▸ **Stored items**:
^^^^

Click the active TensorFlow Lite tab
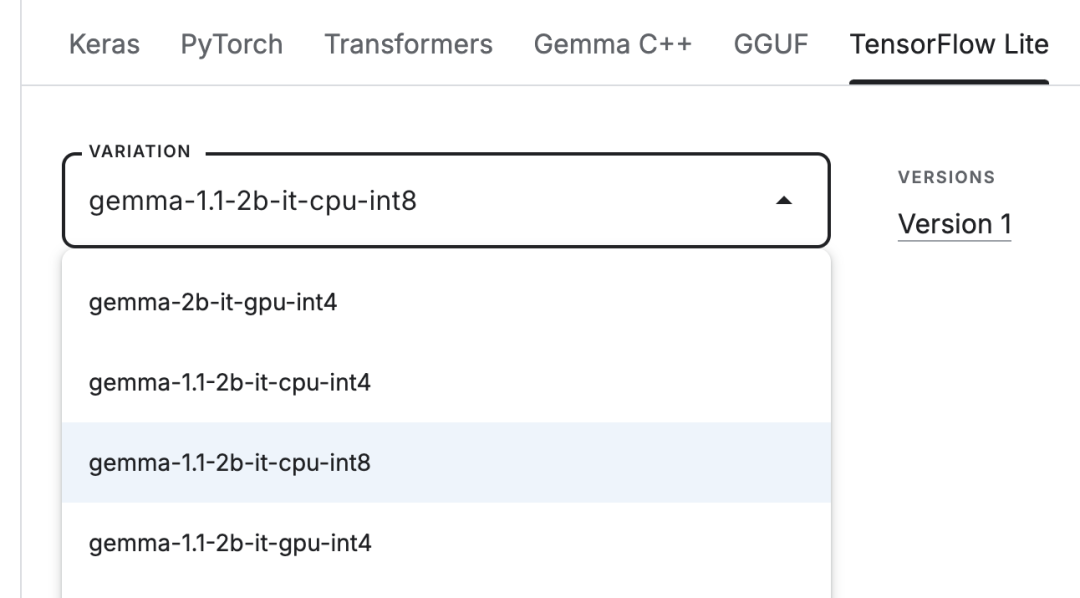Screen dimensions: 1080x598 click(x=948, y=44)
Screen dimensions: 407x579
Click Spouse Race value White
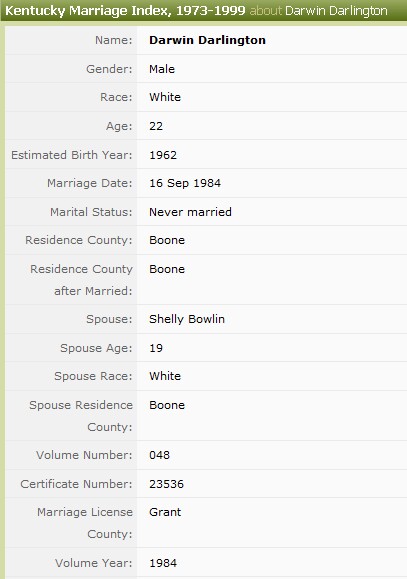click(165, 376)
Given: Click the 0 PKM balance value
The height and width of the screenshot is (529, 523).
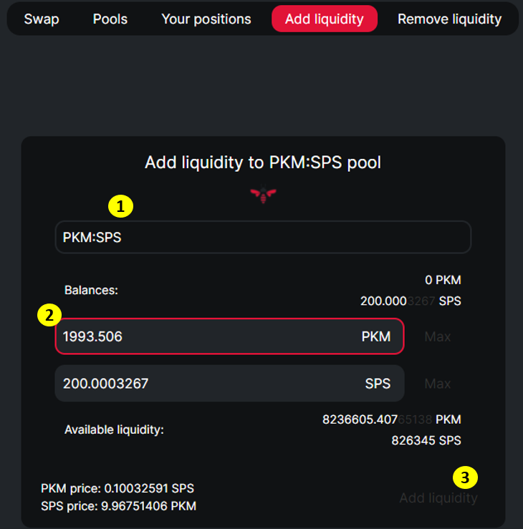Looking at the screenshot, I should point(443,280).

^^^^

▸ **Work instructions**: Without the pictures, give the entries above back exactly.

▸ **Your solution**:
Click the active TensorFlow Lite tab
Screen dimensions: 1080x598 click(x=948, y=44)
Screen dimensions: 407x579
Click Spouse Race value White
click(165, 376)
Given: Click the 0 PKM balance value
The height and width of the screenshot is (529, 523).
Looking at the screenshot, I should point(443,280).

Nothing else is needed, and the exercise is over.